DATA EXCERPTS START

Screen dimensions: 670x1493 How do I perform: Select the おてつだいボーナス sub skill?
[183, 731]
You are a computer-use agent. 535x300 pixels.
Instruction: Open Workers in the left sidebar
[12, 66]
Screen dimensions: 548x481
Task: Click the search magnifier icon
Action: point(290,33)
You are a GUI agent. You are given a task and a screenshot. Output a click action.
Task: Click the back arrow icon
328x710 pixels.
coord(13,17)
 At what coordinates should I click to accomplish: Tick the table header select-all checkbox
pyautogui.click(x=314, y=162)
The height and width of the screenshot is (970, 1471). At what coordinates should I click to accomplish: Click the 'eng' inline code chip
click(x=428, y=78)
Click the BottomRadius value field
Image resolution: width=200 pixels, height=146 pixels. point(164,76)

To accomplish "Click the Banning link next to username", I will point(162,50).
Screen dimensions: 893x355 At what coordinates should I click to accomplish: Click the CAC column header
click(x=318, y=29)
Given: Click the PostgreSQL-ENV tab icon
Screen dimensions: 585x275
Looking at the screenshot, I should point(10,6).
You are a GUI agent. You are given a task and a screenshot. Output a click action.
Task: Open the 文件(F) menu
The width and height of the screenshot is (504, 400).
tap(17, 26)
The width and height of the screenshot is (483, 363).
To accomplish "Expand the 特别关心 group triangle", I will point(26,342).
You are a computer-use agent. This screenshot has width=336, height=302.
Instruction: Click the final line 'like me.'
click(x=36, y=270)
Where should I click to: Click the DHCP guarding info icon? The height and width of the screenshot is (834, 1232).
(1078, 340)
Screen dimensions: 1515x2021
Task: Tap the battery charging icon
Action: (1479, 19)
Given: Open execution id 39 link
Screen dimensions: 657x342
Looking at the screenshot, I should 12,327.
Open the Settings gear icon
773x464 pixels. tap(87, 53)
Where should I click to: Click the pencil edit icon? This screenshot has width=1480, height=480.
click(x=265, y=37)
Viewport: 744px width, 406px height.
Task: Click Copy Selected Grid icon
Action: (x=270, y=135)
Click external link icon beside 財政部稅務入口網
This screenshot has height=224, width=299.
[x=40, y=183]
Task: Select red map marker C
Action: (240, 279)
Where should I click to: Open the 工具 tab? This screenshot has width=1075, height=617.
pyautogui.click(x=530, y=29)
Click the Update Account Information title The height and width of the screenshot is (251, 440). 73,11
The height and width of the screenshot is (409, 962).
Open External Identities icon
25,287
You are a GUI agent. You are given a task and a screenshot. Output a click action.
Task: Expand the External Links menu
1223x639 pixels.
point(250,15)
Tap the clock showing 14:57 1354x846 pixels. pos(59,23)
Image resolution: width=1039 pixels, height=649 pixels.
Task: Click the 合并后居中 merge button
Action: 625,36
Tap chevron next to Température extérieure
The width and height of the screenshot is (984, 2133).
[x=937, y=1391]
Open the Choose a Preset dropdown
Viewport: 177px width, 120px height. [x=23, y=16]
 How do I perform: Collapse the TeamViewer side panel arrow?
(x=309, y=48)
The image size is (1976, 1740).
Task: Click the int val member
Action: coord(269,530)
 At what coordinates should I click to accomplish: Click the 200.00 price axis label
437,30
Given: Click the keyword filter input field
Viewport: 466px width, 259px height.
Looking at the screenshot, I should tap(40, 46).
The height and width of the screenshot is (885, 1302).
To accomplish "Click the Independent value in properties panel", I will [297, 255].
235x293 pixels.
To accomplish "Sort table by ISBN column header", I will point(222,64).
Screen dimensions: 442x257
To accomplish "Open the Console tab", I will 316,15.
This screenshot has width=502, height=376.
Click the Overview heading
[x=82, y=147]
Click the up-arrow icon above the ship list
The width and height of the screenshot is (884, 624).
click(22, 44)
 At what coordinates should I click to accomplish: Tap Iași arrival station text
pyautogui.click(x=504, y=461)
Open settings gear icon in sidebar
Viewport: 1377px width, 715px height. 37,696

DATA EXCERPTS END

▶ _THE TASK_
All that is wanted is an exact copy of the lines above from the one with "Click the BottomRadius value field" through the one with "The width and height of the screenshot is (483, 363).", with both ends included.

▶ _RESPONSE TO THE TASK_
Click the BottomRadius value field
Image resolution: width=200 pixels, height=146 pixels. point(164,76)

To accomplish "Click the Banning link next to username", I will point(162,50).
Screen dimensions: 893x355 At what coordinates should I click to accomplish: Click the CAC column header
click(x=318, y=29)
Given: Click the PostgreSQL-ENV tab icon
Screen dimensions: 585x275
Looking at the screenshot, I should point(10,6).
You are a GUI agent. You are given a task and a screenshot. Output a click action.
Task: Open the 文件(F) menu
The width and height of the screenshot is (504, 400).
tap(17, 26)
The width and height of the screenshot is (483, 363).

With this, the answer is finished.